O legado de um SNS totalmente integrado 798

Tecnologia de informação em saúde (TIS) é um fator-chave para o desenvolvimento dos ecossistemas de saúde. O termo refere-se a sistemas de gestão da informação, geralmente desenhados para aumentar a eficiéncia e eficácia dos serviços, reduzir custos e prevenir erros médicos. Registo eletrónico de saúde (RES) e sistema de suporte de decisão (SSD) são dois exemplos amplamente utilizados. O primeiro termo refere-se ao registo da informação do paciente e sua condição médica em uma base de dados eletrónica, enquanto que o último está relacionado aos aplicativos de auxílio aos profissionais de saúde na tomada de decisão.

Em Portugal, a adoção de TIS no SNS iniciou-se nos anos 80. O Sistema Mínimo de Informação Médico-Administrativa no Internamento (SMIMAI) era uma combinação de registos em papel e posterior digitalização da informação. A partir de 1990, aquele sistema foi substituído pelo Sistema de Gestão de Doentes Hospitalares (SONHO), que está em vigor até hoje. Sistemas de suporte aos profissionais de saúde foram adotados no início dos anos 2000,  nomeadamente, o Sistema de Apoio ao Médico (SAM) e o Sistema de Apoio à Prática da Enfermagem (SAPE), bem como sistemas de gestão de cirurgias, tempo de espera na fila, cuidados de longo prazo, sugestões e reclamações, entre outros.

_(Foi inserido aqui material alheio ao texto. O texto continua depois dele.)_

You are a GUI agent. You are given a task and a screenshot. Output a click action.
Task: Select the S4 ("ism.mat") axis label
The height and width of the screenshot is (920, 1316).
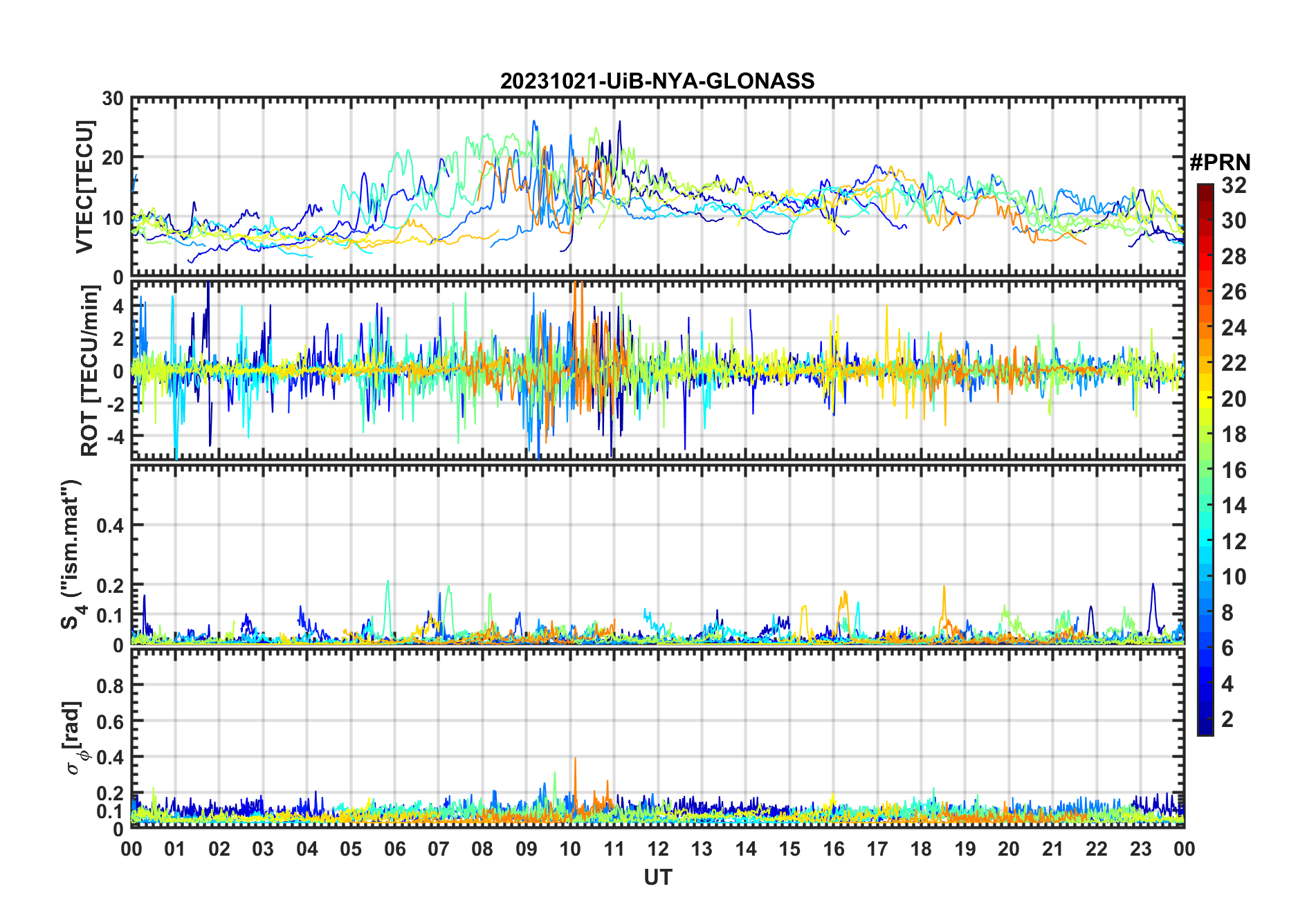71,554
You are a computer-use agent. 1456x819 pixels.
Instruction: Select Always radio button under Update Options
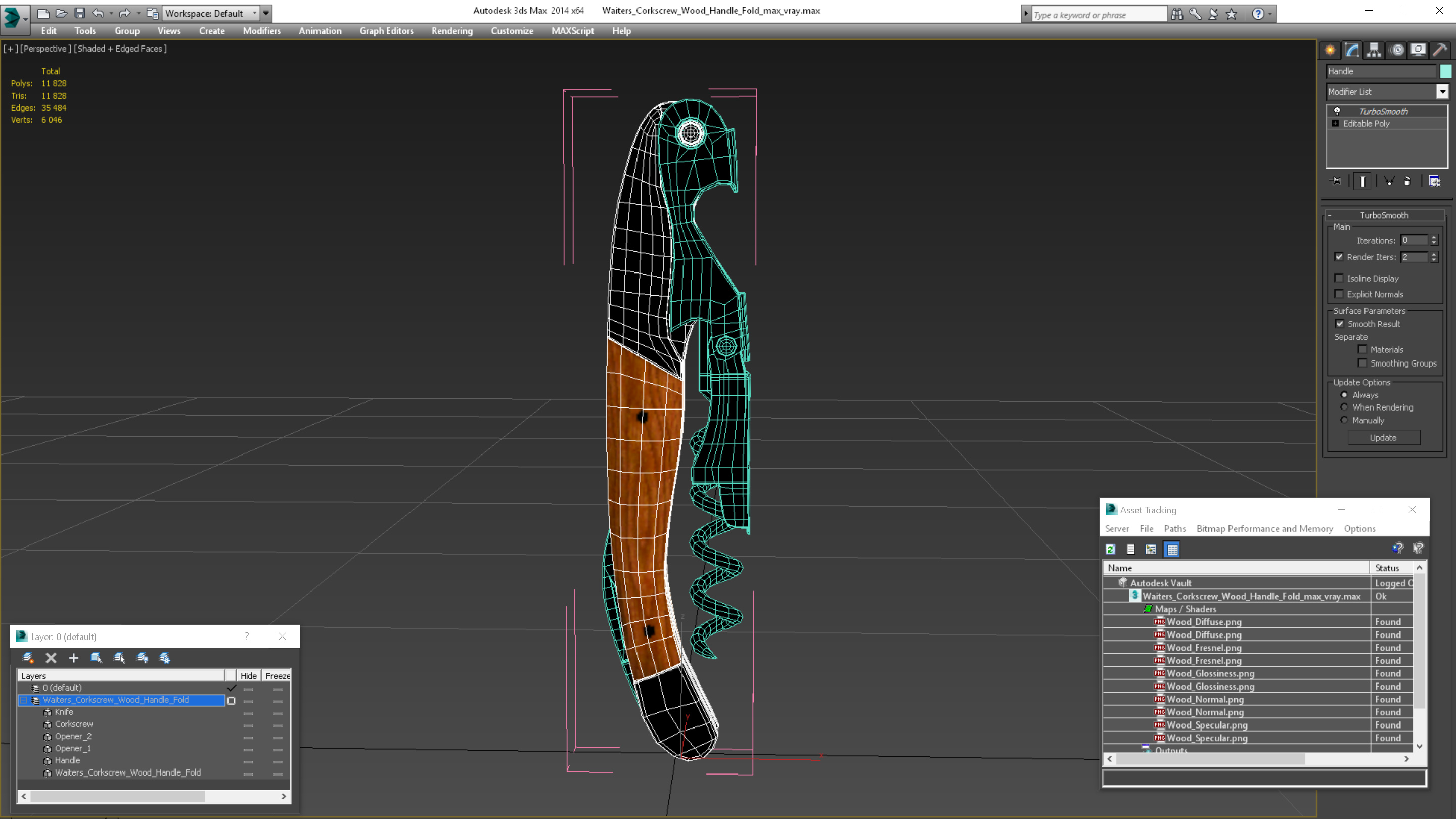(x=1344, y=394)
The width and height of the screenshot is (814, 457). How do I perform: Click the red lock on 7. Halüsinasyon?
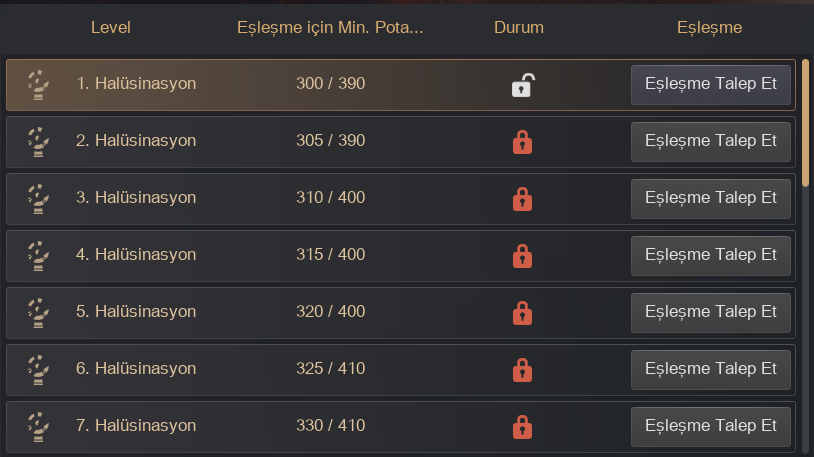click(521, 427)
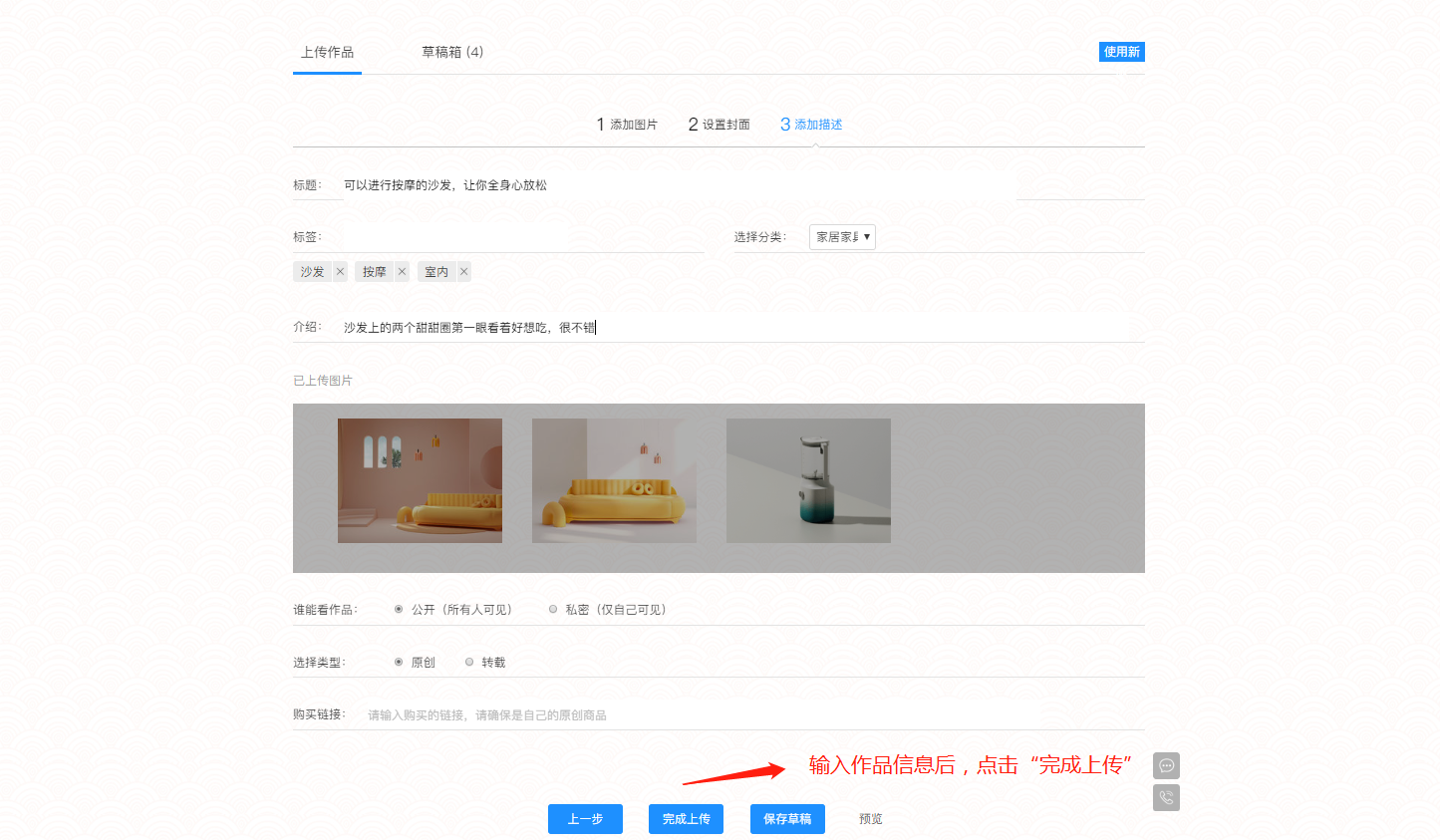
Task: Save as draft with 保存草稿 button
Action: coord(787,818)

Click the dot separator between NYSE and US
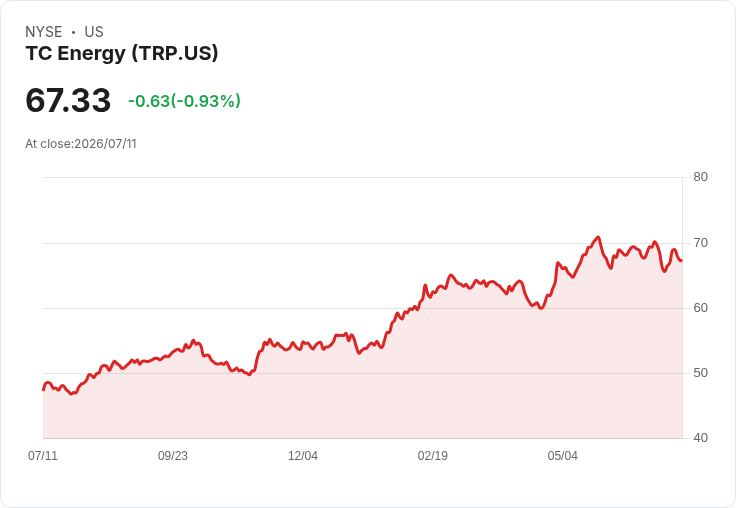point(73,32)
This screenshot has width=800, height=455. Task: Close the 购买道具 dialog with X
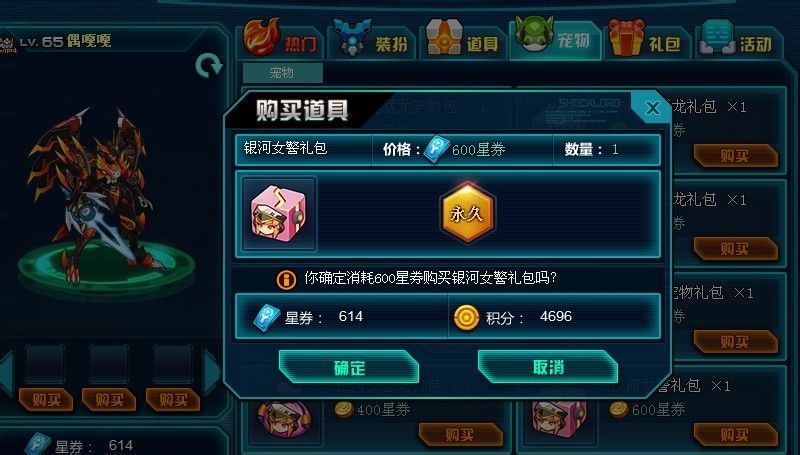(652, 108)
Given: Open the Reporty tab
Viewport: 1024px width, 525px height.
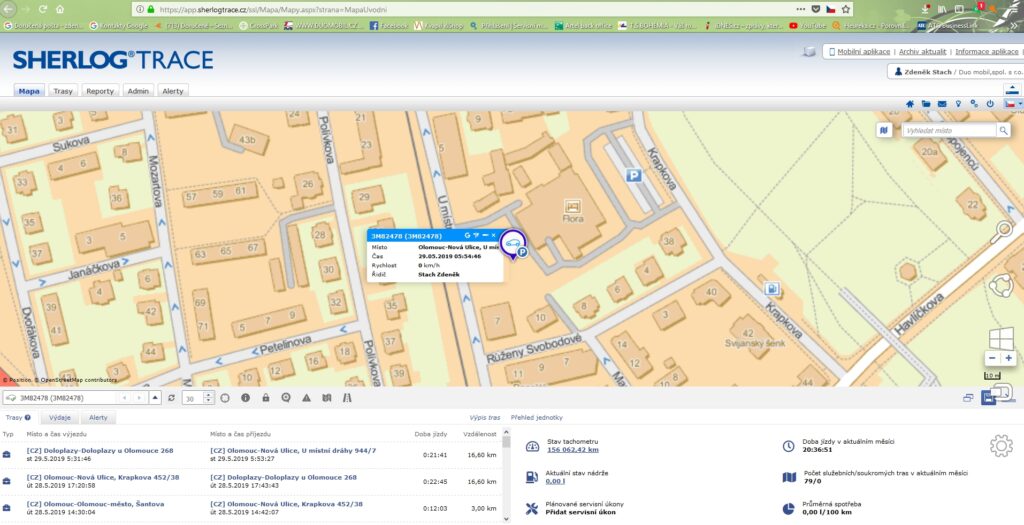Looking at the screenshot, I should pyautogui.click(x=100, y=91).
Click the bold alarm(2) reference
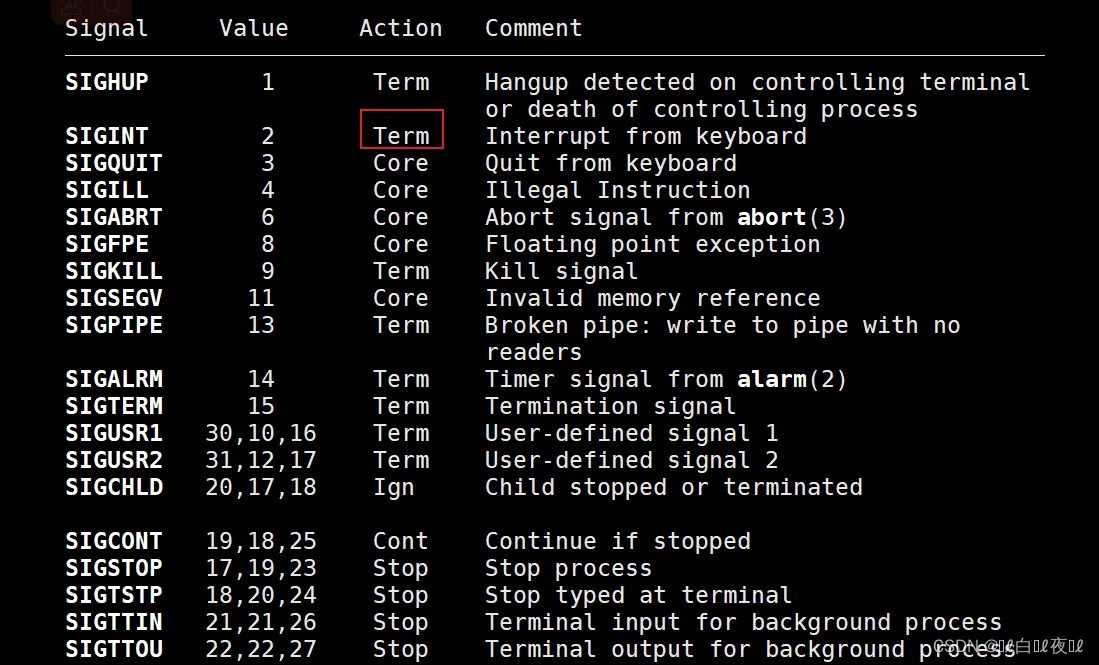 [791, 379]
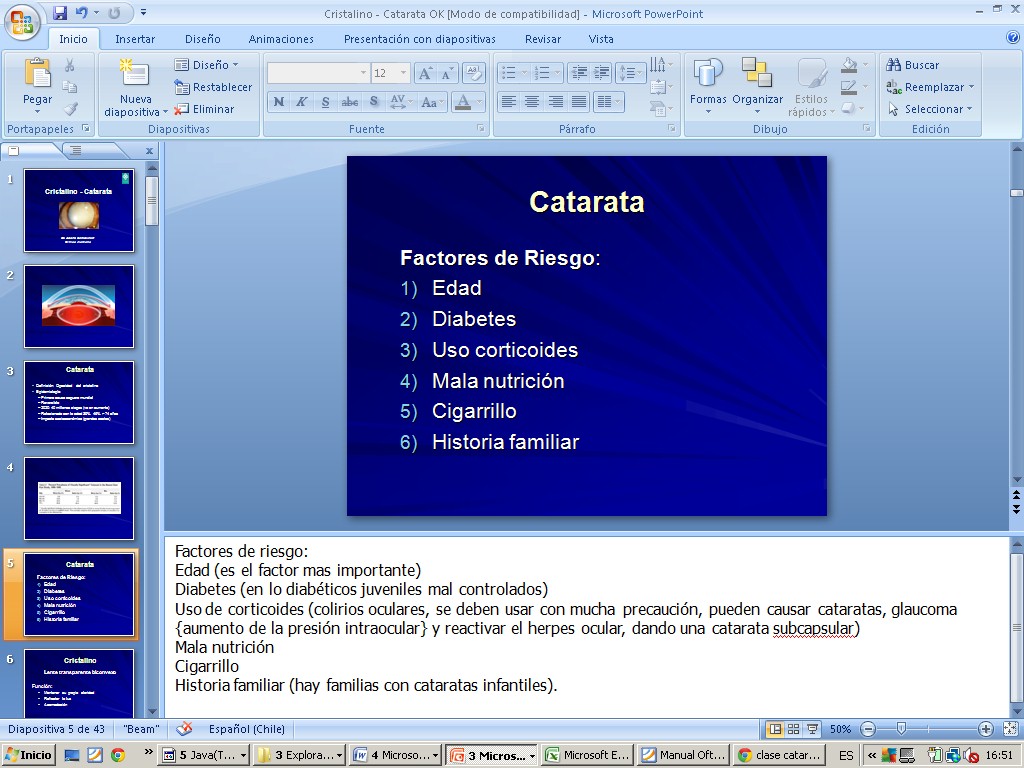Open the Animaciones ribbon tab
The height and width of the screenshot is (768, 1024).
281,39
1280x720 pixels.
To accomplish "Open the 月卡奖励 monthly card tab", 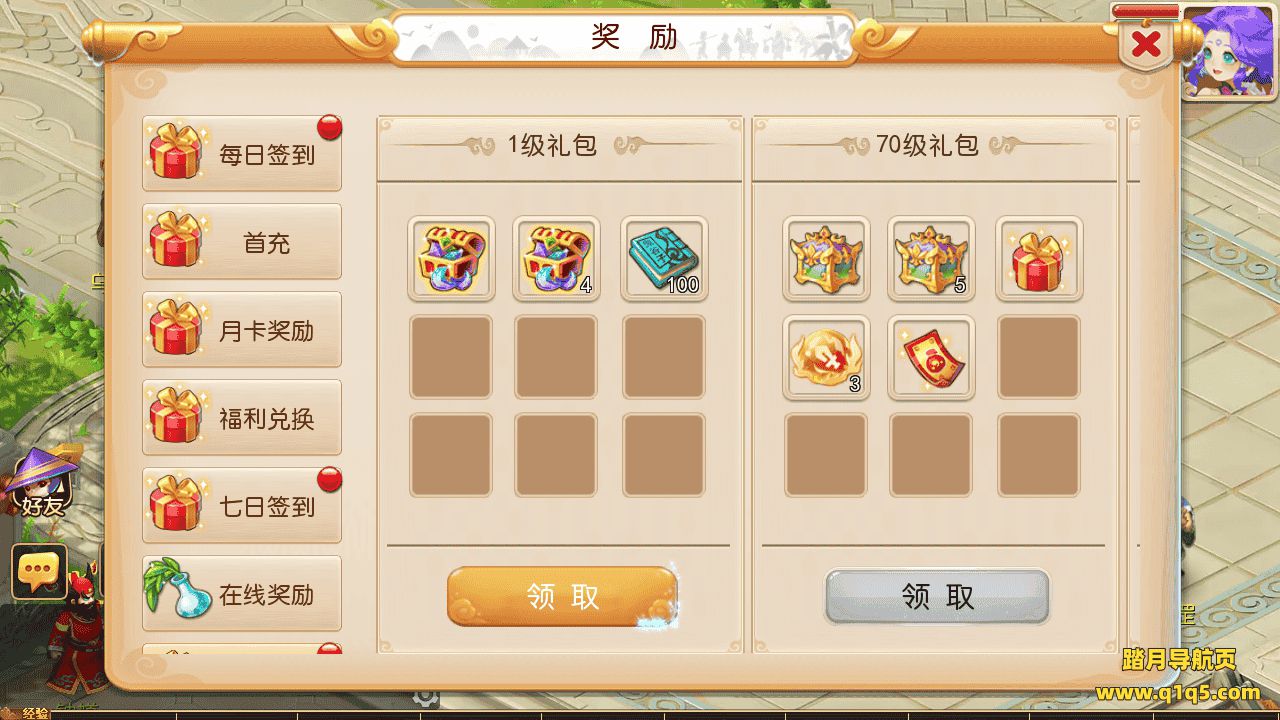I will [x=242, y=330].
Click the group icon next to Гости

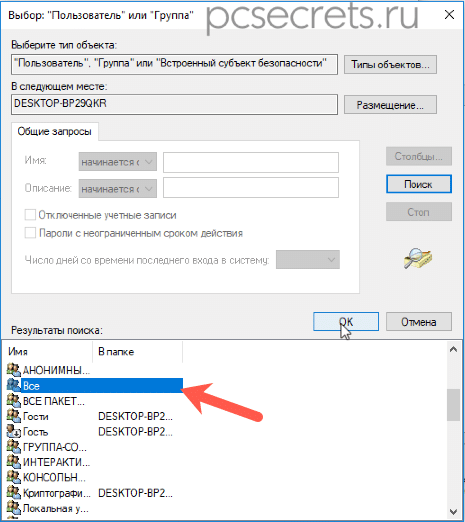(14, 416)
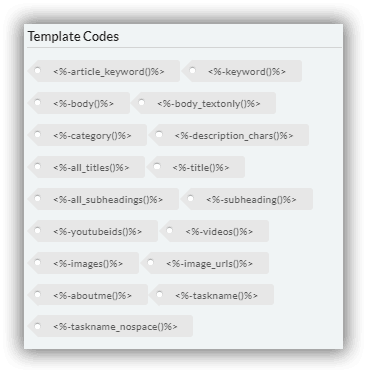367x373 pixels.
Task: Select the <%-image_urls()%> tag
Action: 205,263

Sendo assim, Portugal já ultrapassou, a semelhança de outras nações desenvolvidas, a primeira e segunda ondas de adoção de tecnologias. Essas ondas concentraram-se na automatização de processos altamente padronizados e repetitivos, bem como na integração das diferentes partes dos processos. Mas é preciso fazer mais e melhor: alcançar a terceira onda, da digitalização completa do mercado de saúde, focada nas necessidades dos pacientes, bem como padronizar nacionalmente os processos já adotados. Um exemplo de integração é o caso do Centro Hospitalar de Lisboa Central e o Hospital Curry Cabral, descado no texto “Os cidadãos no centro do sistema, os profissionais no centro da mudança”, o relatório final de 2011 do Grupo Técnico para a Reforma Hospitalar.

Ora não é fácil realizar a digitalização completa e os motivos não são poucos: atender as exigências do sistema de regulação em vigor; satisfazer os requisitos de  privacidade de dados; percepção por vezes equivocada sobre a opinião dos utentes em relação à adoção de tecnologias. A empresa McKinsey & Company realizou um estudo com o objetivo de entender a real necessidade dos consumidores, em termo de adoção de TIS e alguns dos resultados são bastante surpreendentes: as pessoas não utilizam serviços de saúde digitais, porque eles são de baixa qualidade (e não por receio em relação a privacidade do serviço prestado); pessoas de todas as idades estão dispostas a utilizar servições de saúde em formato digital (embora os canais de acesso variem conforme a faixa etária).

A Plataforma de Dados da Saúde, criada em 2012,  é o início desta era de partilha de informação entre o paciente e os profissionais de saúde, que deve ser fortalecida através de marcos regulatórios, com definição clara das responsabilidades para o armazenamento e consulta de informação, a fim de obter um sistema de saúde completamente integrado. Sendo assim, cabe ao utente utilizar esta plataforma, bem como ao Estado colocar este tema no seu eixo estartégico dentro do próximo Plano Nacional de Saúde.

Através da uniformização dos processo já adotados, bem como da completa digitalização do SNS, com foco nas necessidades dos pacientes se evitará, por exemplo, a repetição de exames, que não são pouco comuns quando um paciente é transferido de uma unidade hospitalar para outra, por dizer o mínimo.

Esse é um caminho factível e com grande potencial de ganhos para o desenvolvimento um sistema de saúde funcional e sustentável no longo prazo, o qual beneficará gerações e gerações. Que se crie o legado!

Gisele Braun


(A coluna Notas da Nova é uma contribuição para a reflexão na área da saúde, pelos membros do centro de investigação Nova Healthcare Initiative – Research. São artigos de opinião da inteira responsabilidade dos autores.)